[Stored items]
%%
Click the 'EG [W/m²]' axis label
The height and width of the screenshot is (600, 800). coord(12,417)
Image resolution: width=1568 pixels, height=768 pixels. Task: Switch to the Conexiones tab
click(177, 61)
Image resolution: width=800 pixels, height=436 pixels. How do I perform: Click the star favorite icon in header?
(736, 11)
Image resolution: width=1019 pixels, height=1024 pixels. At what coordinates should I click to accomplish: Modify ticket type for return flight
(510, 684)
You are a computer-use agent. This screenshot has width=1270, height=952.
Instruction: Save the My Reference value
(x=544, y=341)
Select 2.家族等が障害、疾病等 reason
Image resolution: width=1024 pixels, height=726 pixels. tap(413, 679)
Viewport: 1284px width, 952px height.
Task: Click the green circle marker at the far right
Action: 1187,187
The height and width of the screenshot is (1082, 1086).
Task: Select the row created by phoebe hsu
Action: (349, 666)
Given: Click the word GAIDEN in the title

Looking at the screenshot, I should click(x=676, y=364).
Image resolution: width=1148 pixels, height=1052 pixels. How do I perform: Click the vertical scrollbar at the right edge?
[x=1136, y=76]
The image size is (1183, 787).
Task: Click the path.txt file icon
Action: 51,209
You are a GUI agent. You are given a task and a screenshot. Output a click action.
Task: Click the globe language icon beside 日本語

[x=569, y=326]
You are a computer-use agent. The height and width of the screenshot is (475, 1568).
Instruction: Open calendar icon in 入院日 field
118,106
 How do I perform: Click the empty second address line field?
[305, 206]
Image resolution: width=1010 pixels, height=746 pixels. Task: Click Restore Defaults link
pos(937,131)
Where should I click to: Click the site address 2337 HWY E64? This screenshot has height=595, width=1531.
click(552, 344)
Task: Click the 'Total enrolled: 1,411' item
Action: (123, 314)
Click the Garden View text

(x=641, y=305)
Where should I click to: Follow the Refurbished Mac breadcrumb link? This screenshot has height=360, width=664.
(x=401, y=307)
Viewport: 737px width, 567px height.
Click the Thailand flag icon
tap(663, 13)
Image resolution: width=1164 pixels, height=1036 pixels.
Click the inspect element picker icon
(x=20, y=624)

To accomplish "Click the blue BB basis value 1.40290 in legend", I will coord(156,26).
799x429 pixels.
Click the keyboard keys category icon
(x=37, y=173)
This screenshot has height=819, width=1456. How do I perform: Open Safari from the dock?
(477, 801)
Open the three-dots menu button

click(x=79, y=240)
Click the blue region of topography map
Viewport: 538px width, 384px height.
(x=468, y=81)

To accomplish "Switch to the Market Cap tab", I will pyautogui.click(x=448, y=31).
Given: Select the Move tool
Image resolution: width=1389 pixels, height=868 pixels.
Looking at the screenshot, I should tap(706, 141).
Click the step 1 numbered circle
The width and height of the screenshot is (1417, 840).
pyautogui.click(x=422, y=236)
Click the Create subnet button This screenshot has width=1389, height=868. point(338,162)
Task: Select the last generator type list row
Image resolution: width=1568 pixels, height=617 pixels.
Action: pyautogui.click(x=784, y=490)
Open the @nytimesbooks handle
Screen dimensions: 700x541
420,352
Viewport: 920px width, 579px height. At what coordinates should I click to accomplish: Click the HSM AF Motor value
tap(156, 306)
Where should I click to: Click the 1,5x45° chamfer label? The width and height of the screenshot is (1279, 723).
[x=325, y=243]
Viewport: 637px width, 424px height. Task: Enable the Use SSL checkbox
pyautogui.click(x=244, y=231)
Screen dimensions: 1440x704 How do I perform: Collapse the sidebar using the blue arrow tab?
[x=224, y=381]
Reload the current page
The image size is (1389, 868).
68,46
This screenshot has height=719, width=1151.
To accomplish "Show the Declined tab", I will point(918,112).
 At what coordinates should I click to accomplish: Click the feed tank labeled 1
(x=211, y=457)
%%
Which lines in the listing above contain the word "Where"? Select each one and copy it out in full.

## Task output
Where should I click to: Click the site address 2337 HWY E64? This screenshot has height=595, width=1531.
Where should I click to: Follow the Refurbished Mac breadcrumb link? This screenshot has height=360, width=664.
Where should I click to: Click the 1,5x45° chamfer label? The width and height of the screenshot is (1279, 723).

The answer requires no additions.